Rehbein (2026) Reconstructing nineteenth-century Danube river water levels with transformer-based computer vision
Identification
- Journal: Earth system science data
- Year: 2026
- Date: 2026-03-10
- Authors: Malte Rehbein
- DOI: 10.5194/essd-18-1783-2026
Research Groups
- Chair of Computational Humanities, University of Passau, Passau, Germany
- Max Planck Institute of Geoanthropology, Jena, Germany
Short Summary
This study developed a semi-automated workflow using transformer-based computer vision to convert nineteenth-century hand-drawn Bavarian Danube gauge charts into daily water-level series.
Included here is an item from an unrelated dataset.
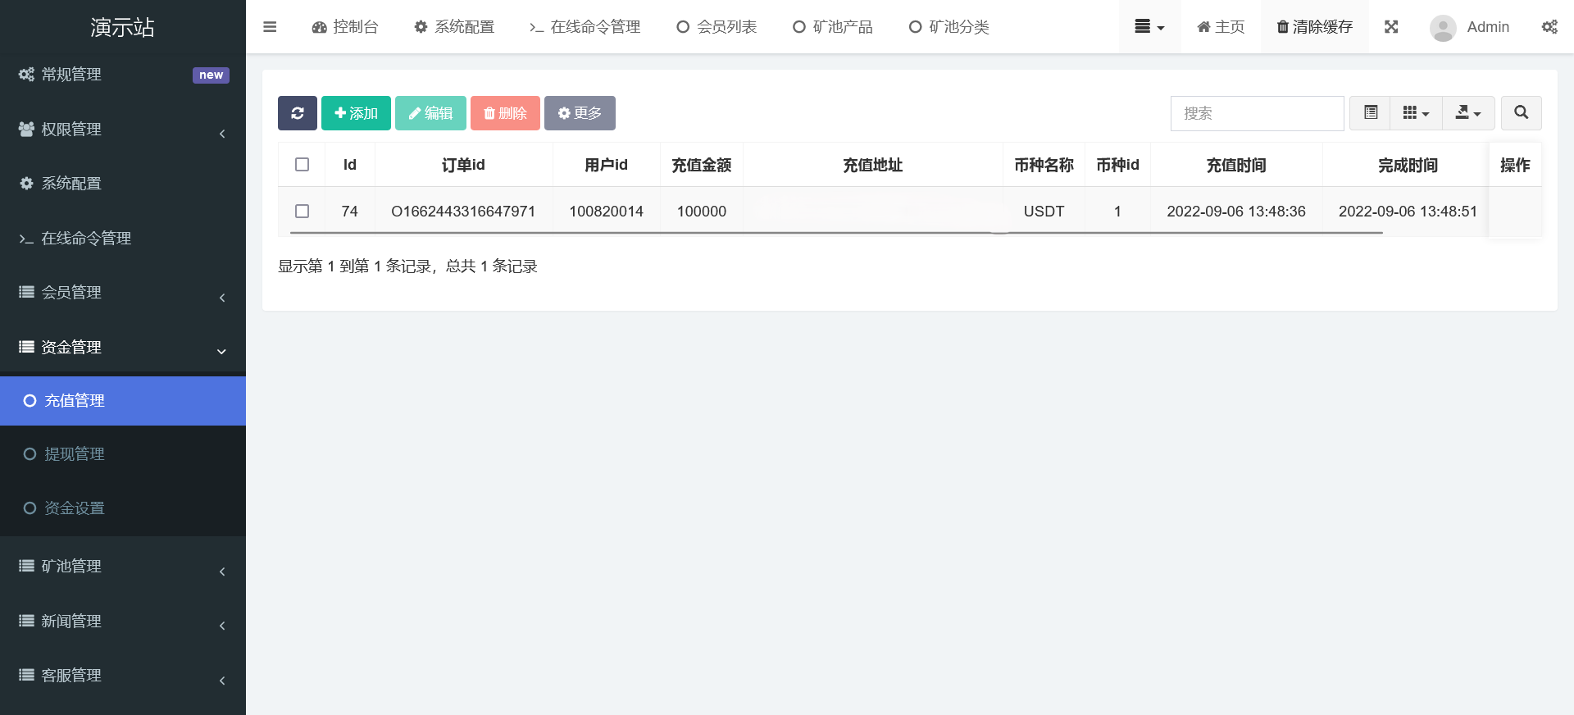Click the 更多 button
The image size is (1574, 715).
580,113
The method achieved high accuracy (mean composite score 0.979) across three representative gauges while reducing manual effort by an order of magnitude, providing openly available, transparently documented historical hydrological data.
Objective
- To convert nineteenth-century Bavarian Danube water-level charts (1826–1894) into daily gauge-level series, expressed in physical units (millimetres) and referenced to the respective gauge zero, using a novel semi-automated workflow.
Study Configuration
- Spatial Scale: Bavarian Danube river, focusing on three representative gauges: Neu-Ulm, Vilshofen, and Passau.
- Temporal Scale: 1826–1894, generating daily water-level series.
Methodology and Data
- Models used: Transformer-based computer vision, specifically LineFormer (a deep learning architecture for line extraction). The workflow (HWLR) combines light, grid-aware pre-processing, optional dewarping, transformer-based line extraction, pixel-to-curve calibration, and targeted human checks.
- Data sources: Archival nineteenth-century Bavarian Danube gauge charts (hand-drawn annual hydrographs on pre-printed forms) from the Bayerisches Hauptstaatsarchiv (BayHStA).
Main Results
- The semi-automated pipeline achieved a high series-level accuracy with a mean composite score of 0.979 across three representative gauges (Neu-Ulm, Vilshofen, Passau).
- Manual effort for digitisation was reduced by roughly an order of magnitude (factors 6.10 to 9.62) compared to fully manual approaches.
- The workflow produces versioned datasets with page-level provenance, confidence scores, and methodological descriptors, ensuring transparency and reusability.
- A validation set of five unseen gauge years yielded a mean accuracy of 0.954 on the Custom peak-aware score.
Contributions
- Development of a pragmatic, semi-automated workflow (HWLR) for historical hydrometric data rescue, combining pre-processing, transformer-based line extraction (LineFormer), and pixel-to-curve calibration with human checks.
- Creation of a curated ground-truth sample and an evaluation protocol that includes standard errors (RMSE/MAE, Pearson's r) and a novel peak-aware composite score.
- A case study demonstrating high series-level fidelity and substantial reduction in manual digitisation effort for nineteenth-century Bavarian Danube gauge charts.
- Open release of the reconstructed, versioned dataset with month-level provenance, uncertainty flags, and code pointers to facilitate verification and reuse.
Funding
- The article processing charges for this open-access publication were covered by the Max Planck Society.
Citation
@article{Rehbein2026Reconstructing,
author = {Rehbein, Malte},
title = {Reconstructing nineteenth-century Danube river water levels with transformer-based computer vision},
journal = {Earth system science data},
year = {2026},
doi = {10.5194/essd-18-1783-2026},
url = {https://doi.org/10.5194/essd-18-1783-2026}
}
Original Source: https://doi.org/10.5194/essd-18-1783-2026